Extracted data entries

========

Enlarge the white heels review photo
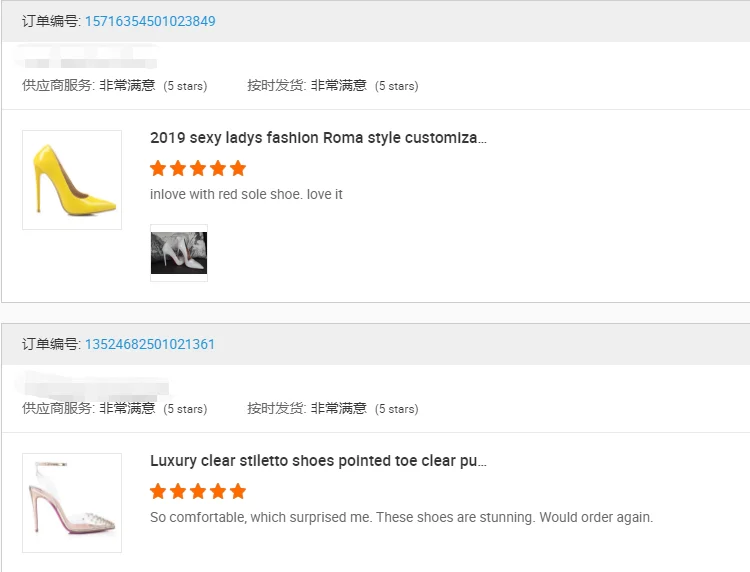Image resolution: width=750 pixels, height=572 pixels. [x=179, y=253]
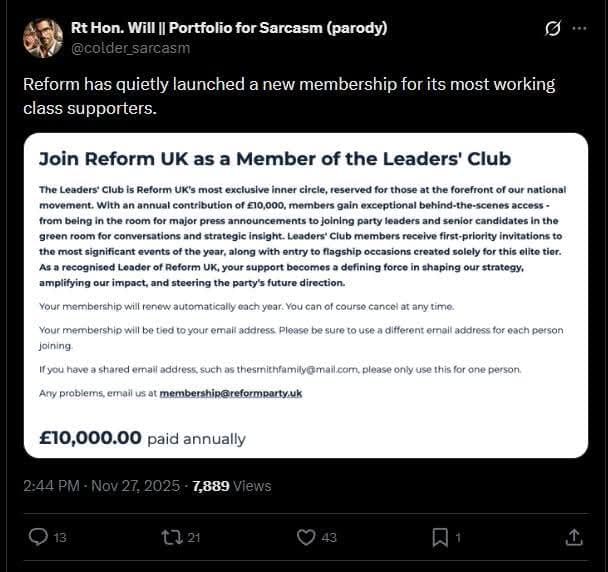Click the reply count number 13
Image resolution: width=608 pixels, height=572 pixels.
pos(60,538)
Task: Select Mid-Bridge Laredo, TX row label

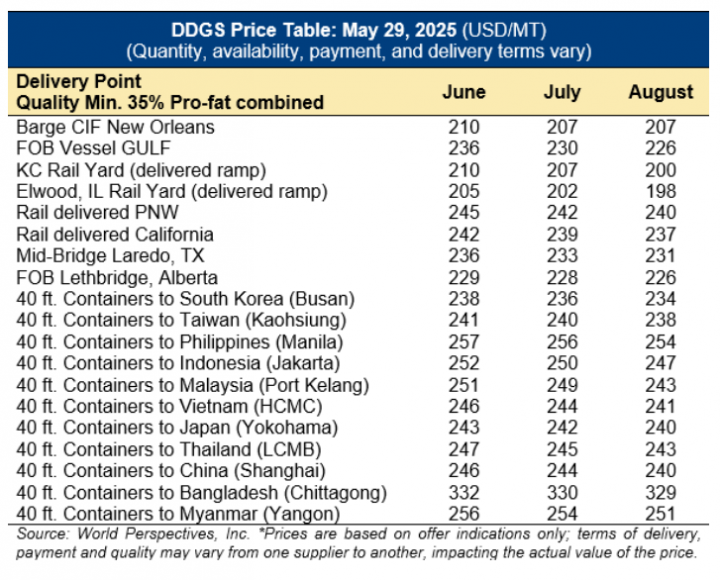Action: [x=110, y=255]
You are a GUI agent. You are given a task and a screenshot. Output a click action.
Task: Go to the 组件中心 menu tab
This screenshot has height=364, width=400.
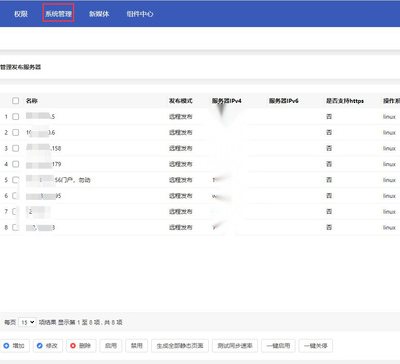(140, 14)
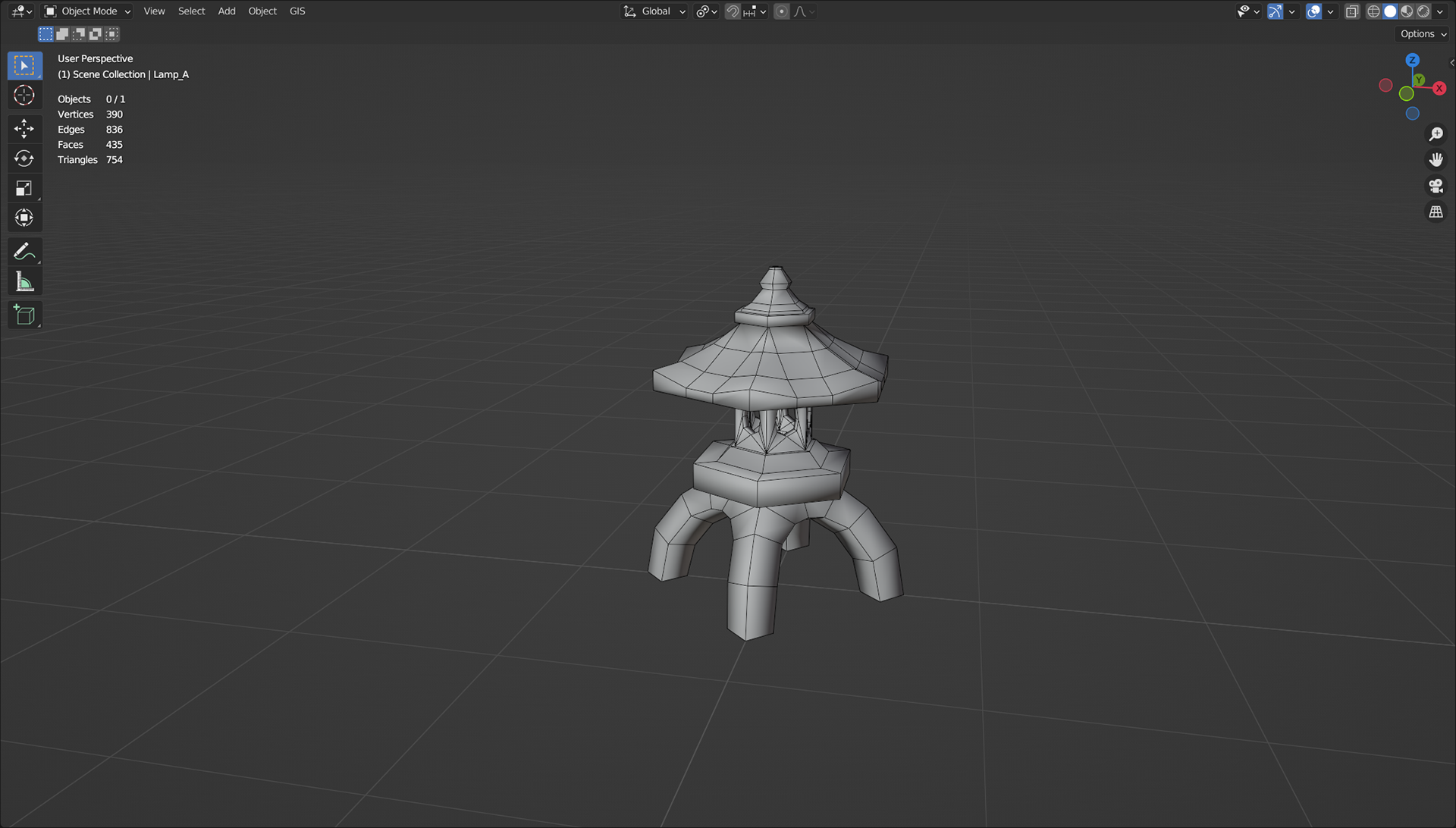The image size is (1456, 828).
Task: Open Global transform orientation dropdown
Action: point(655,11)
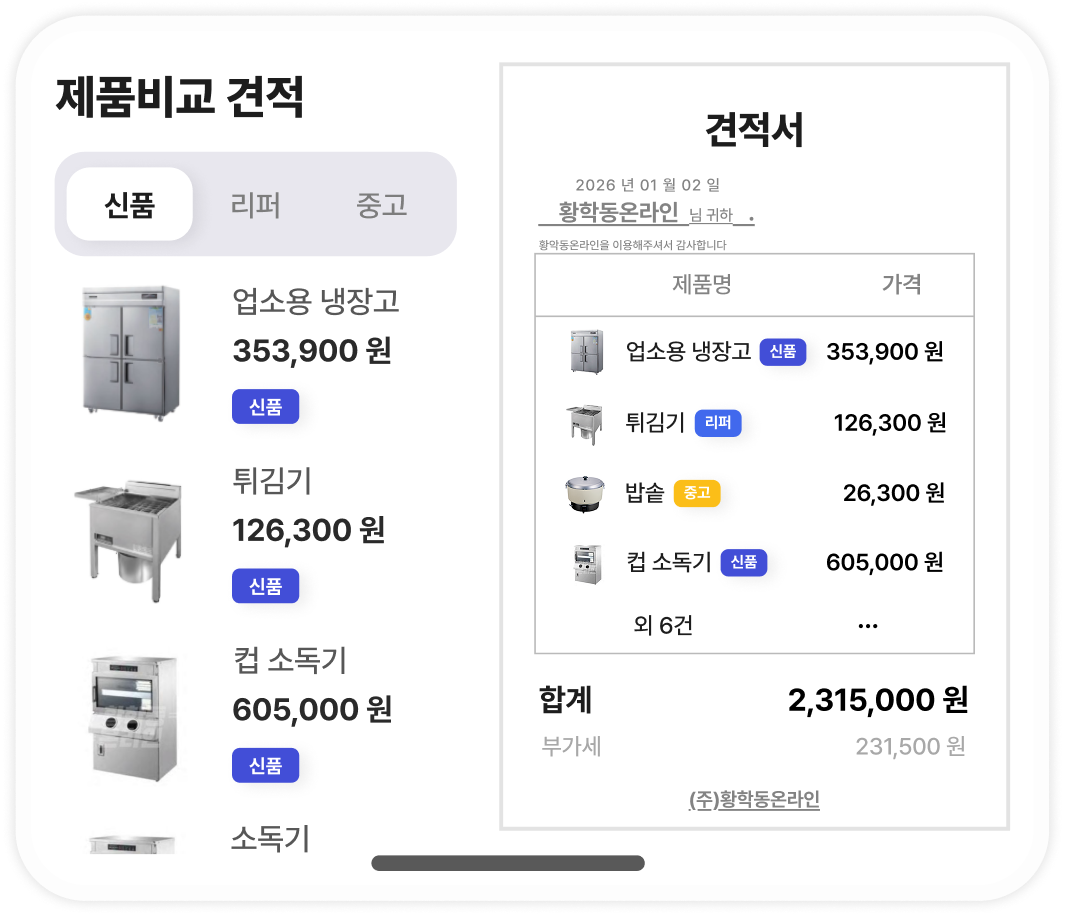The height and width of the screenshot is (917, 1065).
Task: Switch to the 리퍼 tab
Action: [x=255, y=204]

========

▶ [Work to do]:
Write out the stretch from the line containing "Task: Select Mid-Bridge Laredo, TX row label" through the end of the records, reproducing each line exactly. Leave the pictures out of the answer.

▶ [Task response]:
Task: Select Mid-Bridge Laredo, TX row label

Action: [x=110, y=255]
You are a GUI agent. You are given a task and a screenshot. Output a click action.
Task: Go to the 组件中心 menu tab
This screenshot has height=364, width=400.
(140, 14)
The image size is (1456, 828).
Task: Open Global transform orientation dropdown
Action: point(655,11)
The height and width of the screenshot is (917, 1065).
Task: Switch to the 리퍼 tab
Action: [x=255, y=204]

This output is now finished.